Indeed, this recovery has been replete with under employed menial labor (labor that is too cheap to bother with automation, just like illegals in the fields).
Quote:
Originally Posted by ovcatto
Sort of a Star Trekian state of economic development.
Tell me about it, my wife's firm is facing its fifth round of layoffs.
Anyway, one of the things issues Marx attempted to address was the alienation of workers in a capitalist society, something that the Soviets, and the Chinese failed to address. Neither society in any way shape or form had achieved the state of capitalist development which Marx saw as the precursor for the development of a socialist society so their failure in many ways was preordained. Neither state had achieved anything approaching the general material wealth that you describe. So again, any transformation from the present capitalist system will have to address how to eliminate alienation, while taking a page from Max Weber's seminal work, by instilling what some authors have described as the Protestant work ethic and the spirit of socialism.
Haha, Star Trek is exactly it.
As to the legal industry, it doesn't help that the field is over saturated and undergoing permanent shifts away from needing so many lawyers. Well, joke's on me!
Yes, communism has just been a trope used by totalitarians, no country that tried it reached the level of development described by Marx as being necessary to successfully transition to a communist society.
Anyway, unfettered capitalism has inherent tendencies for market distortions such as monopolies which invalidate market pricing principles both for prices paid to consumers and the price for labor. Even a cursory look at relatively unfettered capitalism in the 19th century will serve as a stark example.
Only problem with that is you can't find any monopolies in the 19th Century.
It's impossible to have a monopoly without government protection.
I'm dying to know what part of capitalism you believe are missing or that haven't been present in the U.S. economy.
We have Crony Capitalism. Capitalism would not include government subsidies of big corporations and products.

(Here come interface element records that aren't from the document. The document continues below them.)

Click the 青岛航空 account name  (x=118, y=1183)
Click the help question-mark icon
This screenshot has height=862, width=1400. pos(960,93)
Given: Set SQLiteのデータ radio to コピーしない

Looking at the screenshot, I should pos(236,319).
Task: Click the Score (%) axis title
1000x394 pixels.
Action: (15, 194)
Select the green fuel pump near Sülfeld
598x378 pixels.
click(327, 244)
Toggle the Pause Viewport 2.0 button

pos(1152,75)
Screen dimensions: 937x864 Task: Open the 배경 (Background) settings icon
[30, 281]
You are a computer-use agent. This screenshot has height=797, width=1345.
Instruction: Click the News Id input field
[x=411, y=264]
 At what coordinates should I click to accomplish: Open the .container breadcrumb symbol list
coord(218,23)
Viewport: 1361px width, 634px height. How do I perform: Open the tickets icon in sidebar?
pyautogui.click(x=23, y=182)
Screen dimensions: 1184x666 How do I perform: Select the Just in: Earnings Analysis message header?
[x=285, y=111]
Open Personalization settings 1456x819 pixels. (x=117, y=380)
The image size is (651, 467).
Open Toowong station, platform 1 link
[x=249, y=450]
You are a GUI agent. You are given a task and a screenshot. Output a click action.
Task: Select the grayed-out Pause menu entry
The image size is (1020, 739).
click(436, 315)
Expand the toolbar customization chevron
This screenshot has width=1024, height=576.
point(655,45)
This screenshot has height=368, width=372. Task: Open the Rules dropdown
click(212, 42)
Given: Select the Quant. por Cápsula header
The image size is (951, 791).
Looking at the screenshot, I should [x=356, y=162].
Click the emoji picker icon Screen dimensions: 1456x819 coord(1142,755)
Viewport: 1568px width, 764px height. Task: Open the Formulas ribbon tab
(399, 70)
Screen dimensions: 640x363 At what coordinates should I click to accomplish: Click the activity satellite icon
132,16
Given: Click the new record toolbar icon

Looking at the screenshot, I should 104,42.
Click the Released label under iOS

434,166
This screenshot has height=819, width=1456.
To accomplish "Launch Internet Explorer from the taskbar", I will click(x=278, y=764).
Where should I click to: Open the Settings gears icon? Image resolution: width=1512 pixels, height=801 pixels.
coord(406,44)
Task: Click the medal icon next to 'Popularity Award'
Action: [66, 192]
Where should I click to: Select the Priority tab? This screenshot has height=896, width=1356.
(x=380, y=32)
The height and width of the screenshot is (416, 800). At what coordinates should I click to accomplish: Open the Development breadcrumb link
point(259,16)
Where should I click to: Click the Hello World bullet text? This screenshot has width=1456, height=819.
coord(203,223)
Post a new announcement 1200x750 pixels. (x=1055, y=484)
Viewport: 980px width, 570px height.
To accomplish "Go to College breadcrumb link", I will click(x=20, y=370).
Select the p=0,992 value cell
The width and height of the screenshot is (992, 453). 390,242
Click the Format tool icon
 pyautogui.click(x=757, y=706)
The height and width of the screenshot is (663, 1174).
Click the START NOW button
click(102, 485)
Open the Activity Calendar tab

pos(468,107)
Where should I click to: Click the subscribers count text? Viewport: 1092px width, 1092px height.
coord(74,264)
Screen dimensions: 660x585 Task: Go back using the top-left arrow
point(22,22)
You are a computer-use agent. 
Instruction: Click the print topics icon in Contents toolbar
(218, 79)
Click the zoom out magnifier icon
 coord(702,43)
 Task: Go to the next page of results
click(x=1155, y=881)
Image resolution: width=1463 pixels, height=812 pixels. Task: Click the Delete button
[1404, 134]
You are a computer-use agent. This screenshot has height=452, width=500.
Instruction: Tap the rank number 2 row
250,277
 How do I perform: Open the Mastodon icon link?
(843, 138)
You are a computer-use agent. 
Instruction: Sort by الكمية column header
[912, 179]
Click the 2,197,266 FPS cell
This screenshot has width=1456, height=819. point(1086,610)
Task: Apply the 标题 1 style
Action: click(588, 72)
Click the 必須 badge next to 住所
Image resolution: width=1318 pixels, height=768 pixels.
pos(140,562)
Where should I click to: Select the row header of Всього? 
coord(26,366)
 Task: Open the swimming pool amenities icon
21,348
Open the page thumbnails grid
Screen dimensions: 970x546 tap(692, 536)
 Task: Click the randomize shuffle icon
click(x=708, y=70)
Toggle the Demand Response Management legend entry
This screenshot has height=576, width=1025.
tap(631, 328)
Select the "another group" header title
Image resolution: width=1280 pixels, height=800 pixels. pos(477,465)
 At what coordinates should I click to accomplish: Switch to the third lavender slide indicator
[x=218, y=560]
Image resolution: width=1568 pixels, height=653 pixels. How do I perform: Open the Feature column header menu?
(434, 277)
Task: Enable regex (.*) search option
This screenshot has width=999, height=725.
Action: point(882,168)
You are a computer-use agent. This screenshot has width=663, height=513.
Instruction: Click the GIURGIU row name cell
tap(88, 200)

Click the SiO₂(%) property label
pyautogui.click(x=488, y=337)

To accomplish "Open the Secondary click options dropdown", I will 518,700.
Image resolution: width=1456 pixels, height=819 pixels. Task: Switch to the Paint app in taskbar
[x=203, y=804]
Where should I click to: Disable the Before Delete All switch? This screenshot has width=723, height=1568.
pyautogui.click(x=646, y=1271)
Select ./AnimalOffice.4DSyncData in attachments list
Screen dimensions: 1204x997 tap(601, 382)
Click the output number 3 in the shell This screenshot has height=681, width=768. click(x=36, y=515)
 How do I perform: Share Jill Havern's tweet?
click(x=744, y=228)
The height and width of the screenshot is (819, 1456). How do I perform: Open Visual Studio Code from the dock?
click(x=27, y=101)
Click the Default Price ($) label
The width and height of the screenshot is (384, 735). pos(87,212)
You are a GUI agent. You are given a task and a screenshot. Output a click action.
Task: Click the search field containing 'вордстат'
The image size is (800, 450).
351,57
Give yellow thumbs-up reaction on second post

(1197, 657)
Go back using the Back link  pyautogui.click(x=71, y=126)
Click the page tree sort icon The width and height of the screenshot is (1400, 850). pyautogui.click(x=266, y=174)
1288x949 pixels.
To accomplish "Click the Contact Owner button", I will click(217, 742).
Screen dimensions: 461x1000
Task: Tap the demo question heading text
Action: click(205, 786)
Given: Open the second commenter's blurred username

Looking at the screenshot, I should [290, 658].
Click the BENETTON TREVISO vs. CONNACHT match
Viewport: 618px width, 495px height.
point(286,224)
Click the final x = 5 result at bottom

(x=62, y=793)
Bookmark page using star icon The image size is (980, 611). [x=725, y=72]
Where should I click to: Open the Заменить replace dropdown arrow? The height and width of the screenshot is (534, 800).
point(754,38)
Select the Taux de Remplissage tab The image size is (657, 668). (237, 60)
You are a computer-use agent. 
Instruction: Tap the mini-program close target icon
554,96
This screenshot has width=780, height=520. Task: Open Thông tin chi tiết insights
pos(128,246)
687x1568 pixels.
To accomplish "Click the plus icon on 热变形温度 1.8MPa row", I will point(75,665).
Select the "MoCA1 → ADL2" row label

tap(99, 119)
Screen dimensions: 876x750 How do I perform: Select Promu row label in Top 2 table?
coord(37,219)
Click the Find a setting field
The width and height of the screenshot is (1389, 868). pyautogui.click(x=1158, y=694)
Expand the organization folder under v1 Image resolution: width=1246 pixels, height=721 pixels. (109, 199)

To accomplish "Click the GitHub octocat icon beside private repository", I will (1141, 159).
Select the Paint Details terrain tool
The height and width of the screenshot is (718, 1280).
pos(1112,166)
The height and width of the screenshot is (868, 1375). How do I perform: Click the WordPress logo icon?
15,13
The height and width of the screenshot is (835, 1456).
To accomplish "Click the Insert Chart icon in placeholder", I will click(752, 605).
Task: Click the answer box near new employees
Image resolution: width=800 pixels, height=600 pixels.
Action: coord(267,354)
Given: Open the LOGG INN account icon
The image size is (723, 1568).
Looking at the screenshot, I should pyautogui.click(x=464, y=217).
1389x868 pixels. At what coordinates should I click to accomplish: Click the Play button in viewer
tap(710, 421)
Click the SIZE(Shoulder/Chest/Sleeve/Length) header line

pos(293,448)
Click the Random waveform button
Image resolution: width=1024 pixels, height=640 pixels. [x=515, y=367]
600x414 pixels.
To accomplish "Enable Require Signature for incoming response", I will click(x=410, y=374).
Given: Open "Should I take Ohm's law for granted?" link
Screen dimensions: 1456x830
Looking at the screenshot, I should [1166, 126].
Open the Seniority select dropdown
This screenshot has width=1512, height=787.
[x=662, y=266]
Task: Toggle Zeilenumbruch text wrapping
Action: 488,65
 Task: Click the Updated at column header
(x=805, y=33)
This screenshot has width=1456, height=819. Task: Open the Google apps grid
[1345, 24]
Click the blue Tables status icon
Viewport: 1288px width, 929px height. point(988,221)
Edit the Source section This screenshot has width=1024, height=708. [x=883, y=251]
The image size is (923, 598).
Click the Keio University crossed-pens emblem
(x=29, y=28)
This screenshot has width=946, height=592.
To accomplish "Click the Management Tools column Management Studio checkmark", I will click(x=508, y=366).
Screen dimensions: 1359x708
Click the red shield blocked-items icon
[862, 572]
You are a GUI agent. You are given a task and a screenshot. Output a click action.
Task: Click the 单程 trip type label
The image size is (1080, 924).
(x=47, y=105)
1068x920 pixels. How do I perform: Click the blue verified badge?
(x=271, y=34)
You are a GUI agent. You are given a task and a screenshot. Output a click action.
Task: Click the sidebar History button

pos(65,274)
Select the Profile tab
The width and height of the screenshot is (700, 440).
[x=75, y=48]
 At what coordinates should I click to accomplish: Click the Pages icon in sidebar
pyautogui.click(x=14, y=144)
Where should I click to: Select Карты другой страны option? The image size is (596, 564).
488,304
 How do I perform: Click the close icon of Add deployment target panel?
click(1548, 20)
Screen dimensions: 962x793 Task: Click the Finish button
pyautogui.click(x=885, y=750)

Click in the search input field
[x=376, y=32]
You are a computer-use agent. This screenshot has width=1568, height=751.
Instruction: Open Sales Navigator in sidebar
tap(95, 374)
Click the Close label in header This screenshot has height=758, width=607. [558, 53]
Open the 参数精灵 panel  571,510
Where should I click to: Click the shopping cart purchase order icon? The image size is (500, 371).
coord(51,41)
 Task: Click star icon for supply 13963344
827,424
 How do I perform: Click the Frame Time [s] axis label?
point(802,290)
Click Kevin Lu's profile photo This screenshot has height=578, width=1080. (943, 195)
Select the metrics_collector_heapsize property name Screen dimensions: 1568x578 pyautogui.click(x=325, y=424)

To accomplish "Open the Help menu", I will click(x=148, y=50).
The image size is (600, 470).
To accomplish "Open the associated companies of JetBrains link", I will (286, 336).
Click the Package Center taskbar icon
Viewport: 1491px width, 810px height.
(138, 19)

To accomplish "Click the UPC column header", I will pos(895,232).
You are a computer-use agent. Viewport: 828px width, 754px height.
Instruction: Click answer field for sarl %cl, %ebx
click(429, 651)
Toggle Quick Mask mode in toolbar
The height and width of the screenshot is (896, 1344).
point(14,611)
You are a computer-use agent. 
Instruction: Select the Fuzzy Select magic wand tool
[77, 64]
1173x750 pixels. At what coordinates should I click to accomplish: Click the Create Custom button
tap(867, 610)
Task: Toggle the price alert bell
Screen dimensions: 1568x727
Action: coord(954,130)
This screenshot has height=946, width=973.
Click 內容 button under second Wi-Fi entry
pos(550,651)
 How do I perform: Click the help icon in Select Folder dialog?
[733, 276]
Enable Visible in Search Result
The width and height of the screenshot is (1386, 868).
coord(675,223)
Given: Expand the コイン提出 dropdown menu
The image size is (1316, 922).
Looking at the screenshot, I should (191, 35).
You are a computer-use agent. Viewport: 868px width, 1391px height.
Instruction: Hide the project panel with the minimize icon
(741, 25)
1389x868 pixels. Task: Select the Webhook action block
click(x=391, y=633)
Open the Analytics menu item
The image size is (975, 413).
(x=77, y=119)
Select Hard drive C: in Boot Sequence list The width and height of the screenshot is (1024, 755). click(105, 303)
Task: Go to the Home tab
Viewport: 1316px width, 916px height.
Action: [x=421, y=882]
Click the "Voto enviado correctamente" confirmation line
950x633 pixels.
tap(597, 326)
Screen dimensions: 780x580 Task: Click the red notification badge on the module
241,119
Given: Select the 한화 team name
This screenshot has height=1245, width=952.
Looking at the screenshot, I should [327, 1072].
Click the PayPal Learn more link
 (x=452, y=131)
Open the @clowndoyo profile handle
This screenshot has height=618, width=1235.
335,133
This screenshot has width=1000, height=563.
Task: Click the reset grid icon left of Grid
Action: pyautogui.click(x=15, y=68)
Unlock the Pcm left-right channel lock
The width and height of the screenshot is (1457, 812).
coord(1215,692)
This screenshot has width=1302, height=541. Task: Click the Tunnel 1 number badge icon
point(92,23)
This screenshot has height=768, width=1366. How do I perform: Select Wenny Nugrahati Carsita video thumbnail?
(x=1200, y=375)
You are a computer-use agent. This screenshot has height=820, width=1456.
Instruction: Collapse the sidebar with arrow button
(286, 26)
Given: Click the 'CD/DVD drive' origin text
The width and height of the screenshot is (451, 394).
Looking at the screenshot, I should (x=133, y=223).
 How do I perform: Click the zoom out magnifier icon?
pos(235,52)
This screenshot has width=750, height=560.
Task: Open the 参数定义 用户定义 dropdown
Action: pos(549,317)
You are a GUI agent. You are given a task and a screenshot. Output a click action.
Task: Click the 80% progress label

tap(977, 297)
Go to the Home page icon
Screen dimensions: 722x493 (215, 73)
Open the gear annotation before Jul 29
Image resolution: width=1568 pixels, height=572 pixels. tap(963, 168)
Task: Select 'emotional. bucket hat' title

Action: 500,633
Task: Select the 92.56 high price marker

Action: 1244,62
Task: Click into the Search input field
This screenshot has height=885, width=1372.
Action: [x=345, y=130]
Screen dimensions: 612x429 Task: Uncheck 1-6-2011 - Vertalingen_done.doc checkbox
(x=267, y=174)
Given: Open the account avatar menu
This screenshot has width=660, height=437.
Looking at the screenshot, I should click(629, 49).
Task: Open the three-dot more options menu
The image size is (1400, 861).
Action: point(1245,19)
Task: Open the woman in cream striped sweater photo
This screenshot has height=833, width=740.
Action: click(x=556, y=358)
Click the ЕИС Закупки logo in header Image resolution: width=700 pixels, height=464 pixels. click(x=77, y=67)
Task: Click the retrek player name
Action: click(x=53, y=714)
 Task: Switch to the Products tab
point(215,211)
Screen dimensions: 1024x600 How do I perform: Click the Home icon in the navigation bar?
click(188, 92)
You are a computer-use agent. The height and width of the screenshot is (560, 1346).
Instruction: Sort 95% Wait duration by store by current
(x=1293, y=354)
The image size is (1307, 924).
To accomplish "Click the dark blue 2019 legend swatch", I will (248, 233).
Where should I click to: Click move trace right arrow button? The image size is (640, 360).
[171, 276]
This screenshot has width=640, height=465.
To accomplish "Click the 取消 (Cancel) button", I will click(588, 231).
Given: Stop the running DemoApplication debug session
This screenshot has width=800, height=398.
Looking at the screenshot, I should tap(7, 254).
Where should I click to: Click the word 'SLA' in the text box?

Eliminate Crony Capitalism (like the GM bailout and Solyndra and many others) and product subsidies like Farm Aid and alternative energy subsidies and we would be making progress. There are many many other government programs that are not capitalistic.
I'm dying to know what part of capitalism you believe are missing or that haven't been present in the U.S. economy.
Also, we have government mandated wages, price controls, profit controls and thousands of regulations that tell businesses what they can sell and when they can sell it.
And, I would imagine that Capitalism will collapse in this country long before we are fully automated. Once a certain number of jobs have been taken over by machines or made obsolete, people will rebel. But, at what point? 1 job for every 2.x people (like now)? 1 for every 5? 10? 20? There will be a number...
I find it ironic that while conservatives lambast the "free loaders" the so called freebees have nothing to do with socialism but rather the so far successful tool used by capitalist societies to stave off the very socialist that they deride. The so-called freebies have been quite successful in the U.S. and Europe of tamping down social upheaval which is now coming to the fore because those nations seem to have forgotten why they instituted those programs in the first place.
Also, we have government mandated wages, price controls, profit controls and thousands of regulations that tell businesses what they can sell and when they can sell it.
Well none of those things existed in the 19th century and the country was either in a constant state of economic crisis or embroiled in some of the worst labor violence that the world has seen outside of the revolutions of 1848 and the Russian Revolution. Now if that is what you are looking forward to repeating, by all means you are welcome to it. Just give me a little warning so I can find a nice "safe" foreign country in South America.